Current Development and Communities (December 2014)

Following the release of SobekCM as Open Source Software, the community has grown with actively engaged developers from multiple institutions. In order to support SobekCM’s ongoing development as driven and informed by user needs for multiple large and growing user communities, SobekCM is implementing a multi-tiered community framework.

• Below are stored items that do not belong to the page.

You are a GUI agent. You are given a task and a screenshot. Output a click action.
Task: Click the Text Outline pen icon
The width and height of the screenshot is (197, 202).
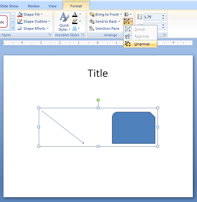(75, 21)
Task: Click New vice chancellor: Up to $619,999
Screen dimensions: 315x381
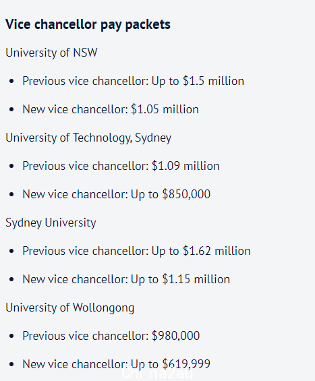Action: point(117,364)
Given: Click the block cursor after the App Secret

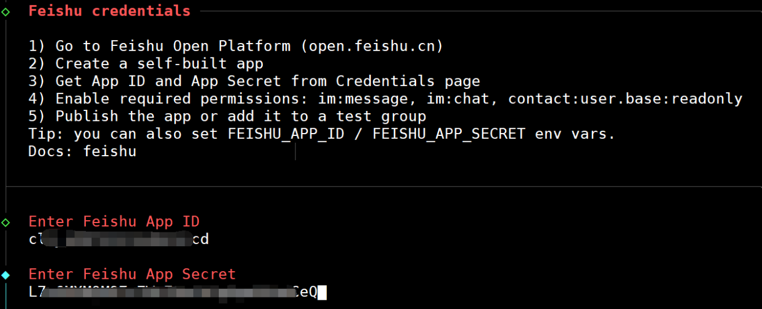Looking at the screenshot, I should click(x=322, y=292).
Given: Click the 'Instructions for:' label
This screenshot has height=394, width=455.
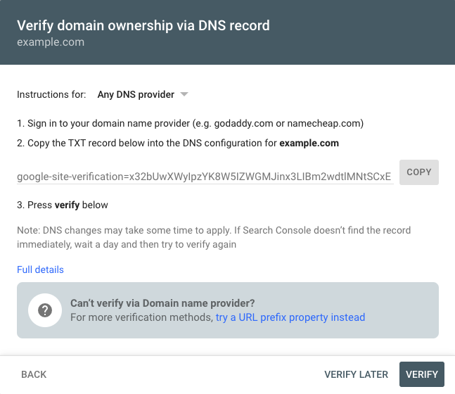Looking at the screenshot, I should pyautogui.click(x=51, y=94).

Community Structure and Responsibilities

SobekCM Partners

The SobekCM Partners are SobekCM’s core contributing community who both use the software and contribute to SobekCM overall. SobekCM Partners are individuals, institutions, corporations or other groups that commit to contributing to the SobekCM community. Partners use and add to the SobekCM technical framework in many ways, including: code, analysis, design, support, funding, testing, documentation, training, or other resources. SobekCM Partners collectively advance the project and the community for the benefit of all participants.

SobekCM Core Developers

Because SobekCM is Open Source, it is freely and openly available for anyone in the world to use and develop. The SobekCM Core Developers are selected by the SobekCM Steering Committee. The SobekCM Core Developers are responsible for promoting the well-being and development of SobekCM in support of and in collaboration with SobekCM Partners.

SobekCM User Groups[i]

User communities play an essential role for software development, ensuring that software meets technical, operational, functional or system design, non-functional or system quality or system architecture, community requirements, and collaborative requirements such that users can see beyond the software to define their needs, instead of being subjected to software as a limiting factor that dictates policy decisions. SobekCM was created and continues to be developed through rich collaboration with its many user communities.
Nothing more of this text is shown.